C’est ainsi qu’il avait proposé à ses pensionnaires un premier tournoi à Valence, moyennant 250.000 francs pour la participation individuelle. Ce qui n’était que leurre, puisque le tournoi n’existait même pas.
Cependant, lorsque le projet d’un autre tournoi pour l’Espagne leur a été présenté, les parents des footballeurs ainsi que d’autres jeunes du quartier de Niarry Tally qui rêvaient de s’émigrer, ont voulu saisir l’opportunité pour assouvir leur folle ambition de quitter le pays.
A cette fin, douze parmi eux ont versé des sommes comprises entre 700.000 et 2.000.000 de francs Cfa. Comme le premier tournoi, celui-ci, n’a pas eu lieu finalement.
Ce n’est qu’après multiples renvois de cette compétition, que les jeunes ont réalisé qu’ils avaient été roulés dans la farine. Et c’est ainsi qu’ils ont réclamé leur argent à un Moussa Sarr incapable de restituer l’argent encaissé qu’ils ont finalement fini par traîner en justice.
Tous ont déclaré avoir remis de l’argent à Sarr. C’est pourquoi, leurs avocats considèrent ce dernier comme l’unique responsable et ont exigé par conséquent la restitution de l’argent en sus de 500.000 de dommages au bénéfice de certains plaignants.
Dans son réquisitoire, le substitut du procureur a requis une peine d’un an ferme. Ce dernier a fait savoir qu’il voulait requérir deux (2) mais, s’est ravisé du fait de l’absence à la barre de Ndèye Falla Seck.

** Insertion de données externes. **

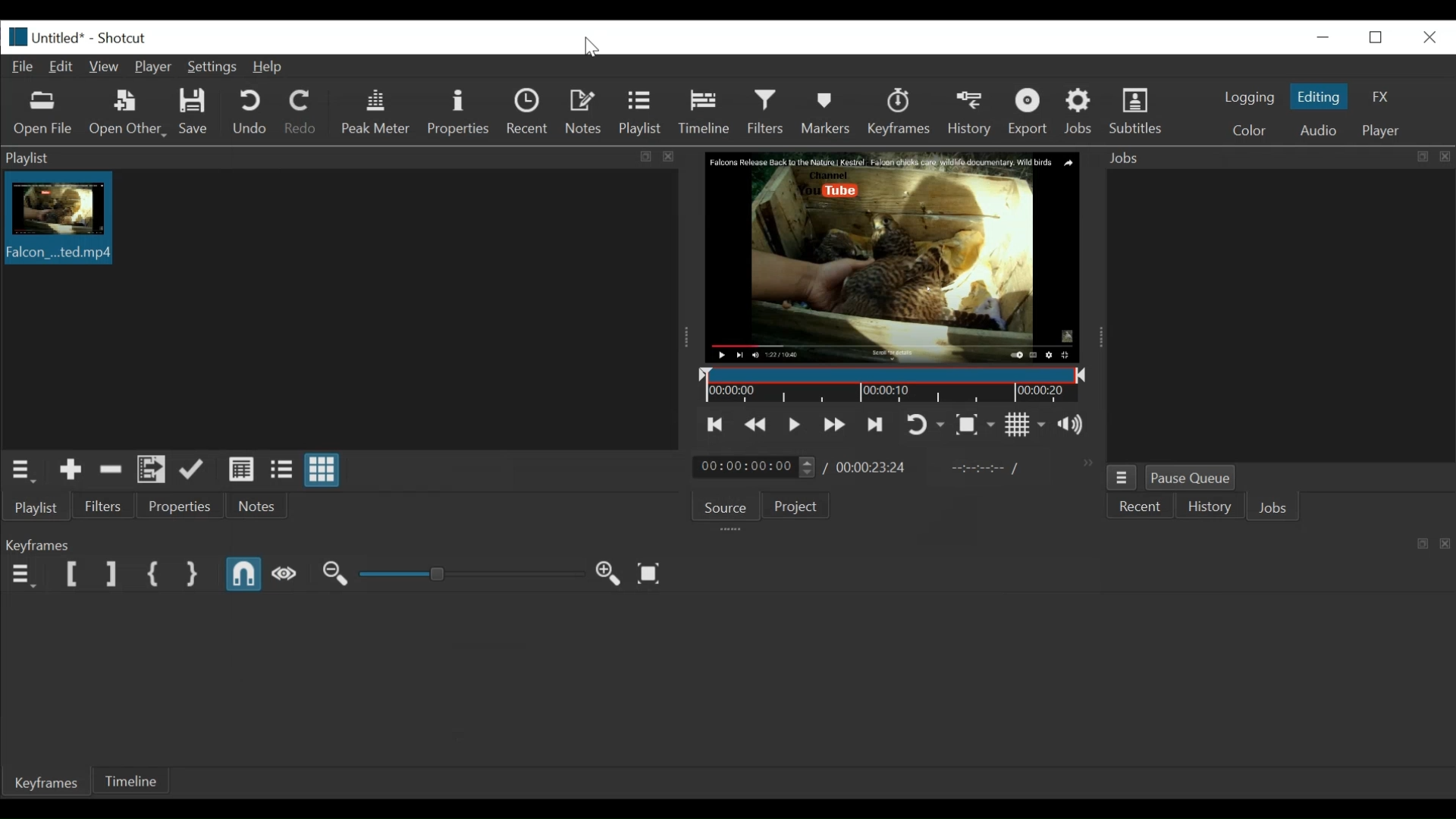 The width and height of the screenshot is (1456, 819). What do you see at coordinates (282, 471) in the screenshot?
I see `View as files` at bounding box center [282, 471]. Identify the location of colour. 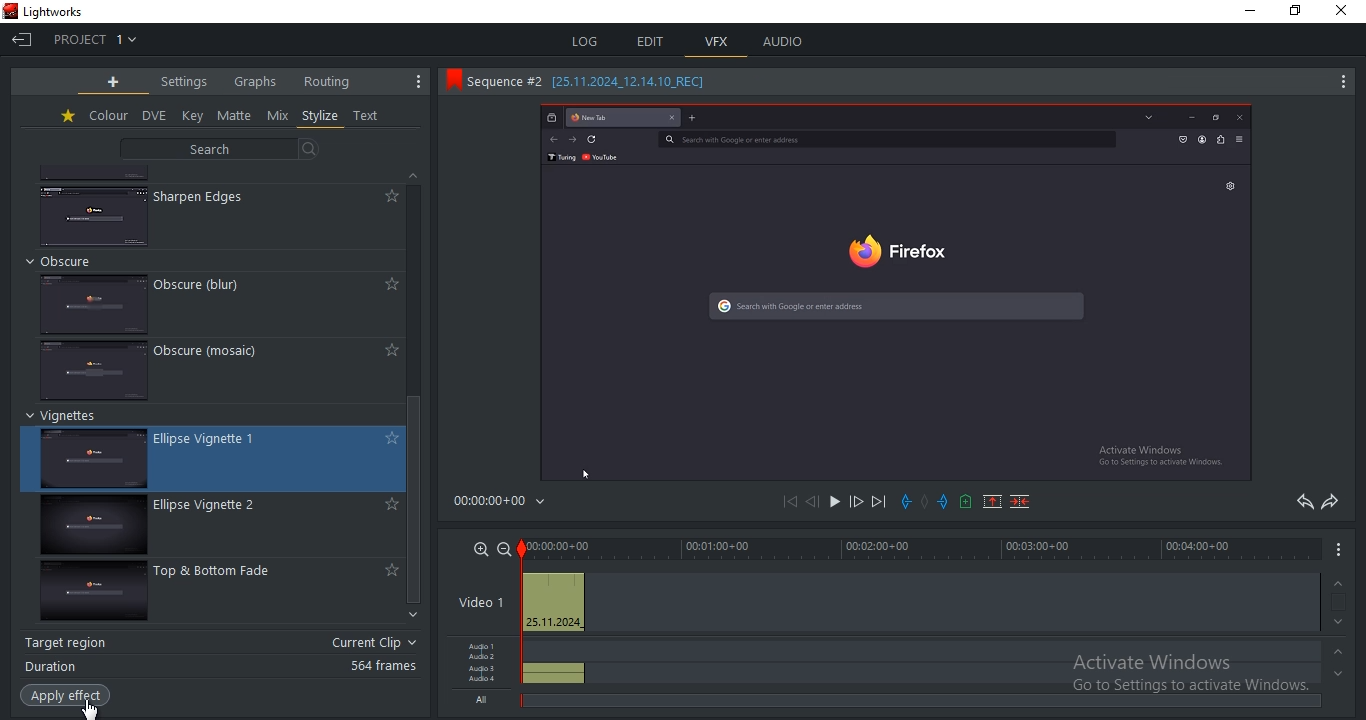
(108, 115).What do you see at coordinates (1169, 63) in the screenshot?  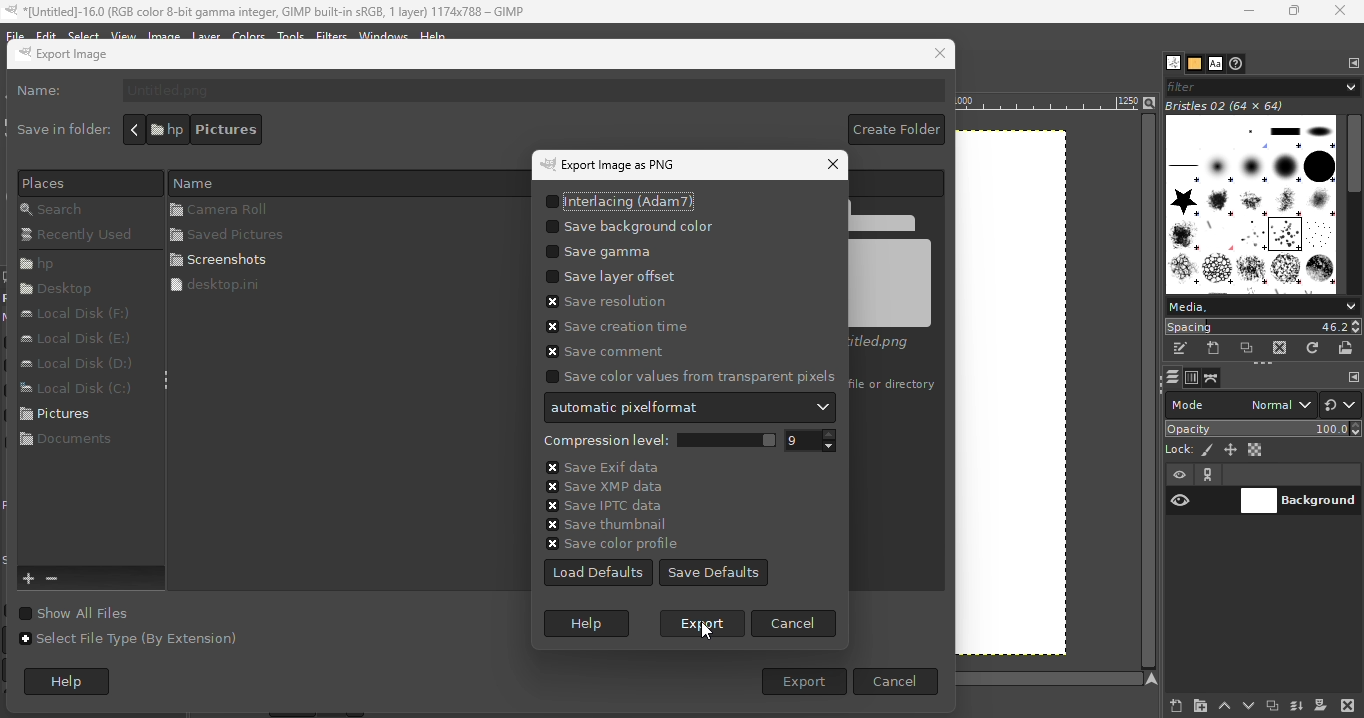 I see `Brushes` at bounding box center [1169, 63].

Une absence dénoncée par les avocats de la défense qui estiment qu’on ne peut pas mettre tout sur le dos de leur client. Les avocats considèrent que la dame devait répondre de ses agissements dès l’instant qu’elle avait reconnu à l’enquête de police, avoir reçu de l’argent.
Selon toujours les avocats, elle avait même remboursé certaines personnes avant de se rendre en France. Compte tenu de ces raisons, ils ont demandé que les faits d’escroquerie soient disqualifiés en complicité.
Selon les avocats de la défense, Moussa Sarr n’est pas le cerveau mais un simple intermédiaire. Sur ce, ils ont sollicité l’application bienveillante de la loi.
Dans son verdict, le tribunal a reconnu Moussa Yoro Sarr coupable d’escroquerie et l’a condamné à six (6) mois d’emprisonnement ferme et à plus d’une dizaines de millions de francs Cfa d’intérêts civils.